Con ese bagaje, Fehn se presentó sólo a dos concursos. Y los ganó los dos. En 1958, levantó el pabellón Noruego en la Exposición Universal de Bruselas. Literalmente. Sólo 48 tornillos lo mantenían unido y Fehn disfrutó su primer edificio: se gastó los honorarios en el alquiler de una habitación de hotel para supervisar la llegada de las piezas y su colocación. Esa idea, la de visitar varias veces al día la obra, está presente en muchos de sus trabajos. Unos años después, y en otro pabellón extranjero, el de los países nórdicos que permanece en los jardines de la Bienal de Venecia, Fehn culminaría lo que para muchos es su obra maestra. Sin un umbral claro, el pabellón es moderno pero habla de un orden clásico. Austero, sin maquillaje y atravesado por varios árboles, el edificio ha sabido asumir el paso del tiempo como parte de su expresión. Fehn lo quiso así, cuando le pidieron que cortara los árboles se negó. “Entre la naturaleza y la tecnología gana la naturaleza”.

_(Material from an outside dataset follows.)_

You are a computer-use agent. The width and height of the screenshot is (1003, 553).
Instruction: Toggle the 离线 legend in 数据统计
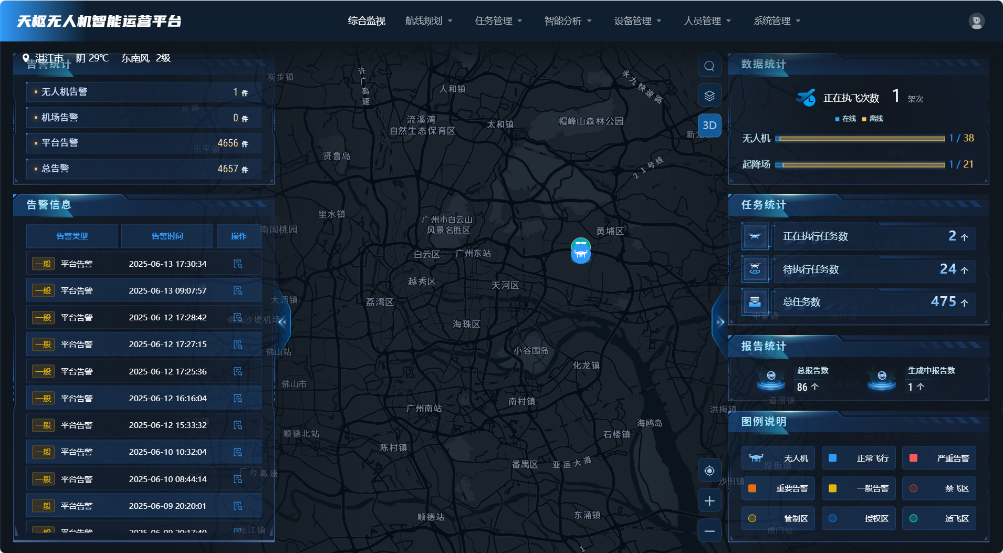pyautogui.click(x=872, y=119)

Las casas pequeñas, con programas enormes, fueron uno de los grandes retos de este arquitecto. En realidad, en los muchos años en los que recibió pocos encargos, fue esta tipología la que le permitió seguir construyendo, algo esencial para su manera de pensar. Partía de la base de que no creía en la casa como en un escenario vacío. Tal vez por eso, ninguna de sus viviendas es neutral. Sus casas retratan tanto al lugar como al inquilino. Pero también a la arquitectura como algo cambiante

Fehn comentó en una ocasión que había estado media vida diseñando la casa-estudio de su amigo pintor Ingolf Holme. Cuando finalmente la concluyó, en 1996, la planta quedó formada por la intersección de dos cuadrados de muy distinto tamaño. El pequeño, en uno de los ángulos, formaba una especie de torre del homenaje. Las mejores vistas de la casa eran para el baño, en la segunda planta de esa torre. Fehn declaró entonces que no sabía si la casa, dibujada durante tantos años, había marcado la pintura de su amigo o si, al contrario, había sido la pintura de Holme la que había, al final, engendrado una planta así. Abrigada por lamas de madera y apostada al pie de una colina, es uno de sus trabajos más sobresalientes.

Tras cerca de veinte años de vida precaria y dificultades económicas, el Pritzker de 1997 llevó a su estudio reconocimiento, pero no más trabajo. Prácticamente recogida en Noruega, la obra de Fehn es así: poca y muy cuidada. Y la voluntad de hacer más visible el paisaje es la marca de su hacer.